→ **Text block**
I have looked into this now. Old English _heht_ is the preterit of _hātan_ ‘to call’, (from an IE perspective: a perfect with reduplication), but already in Old English the preterit stem spreads by analogy to the present and the past participle, giving forms like p.p. _ihight_ for older _hāten_.


----------



## berndf

In Chaucer (CT, The Knight's Tale, L.1557) we find the root _hight-_ also in the infinitive and in passive meaning: _But ther as I was wont to highte Arcite... (But whereas I was accustomed to be called Arcite,...)_


----------



## CapnPrep

The active/passive development in English seems to have been about the same as for German (before the English verb fell out of use):


			
				OED said:
			
		

> In the other Germanic languages the passive _form_ had been lost, or rather blended with that of the active, but the _sense_  remained, as one of the uses of the verb, which was thus both ‘to call’  and ‘to be called’. In Middle English the same fate befell the passive  form, so that here also the active _hoten_, _hight_, came to be both ‘to call’ and ‘to be called’, the latter being the chief use in later times.


----------



## sotos

Any possibility that those heisst, _heht_ etc, are distant relatives to the various forms of the v. "to be" (es, est,  ει, εστί, ήσθα etc ) ?


----------



## berndf

No, absolutely not. the initial "h" is important and cannot be neglected. The probably cognates are Greek _κινεῖν_ and Latin _ciere_. The semantic relation is _move _(in the sense of _set into motion_)_ > command > call_.

→ **The task**
Transcribe verbatim the passage of the thread on the verb "hight," starting with "I have looked" and going on through "for older _hāten_.".

→ **Stored records**
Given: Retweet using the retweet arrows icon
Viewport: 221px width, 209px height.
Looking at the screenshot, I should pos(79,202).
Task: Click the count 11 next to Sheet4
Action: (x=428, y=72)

→ **Exercise solution**
I have looked into this now. Old English _heht_ is the preterit of _hātan_ ‘to call’, (from an IE perspective: a perfect with reduplication), but already in Old English the preterit stem spreads by analogy to the present and the past participle, giving forms like p.p. _ihight_ for older _hāten_.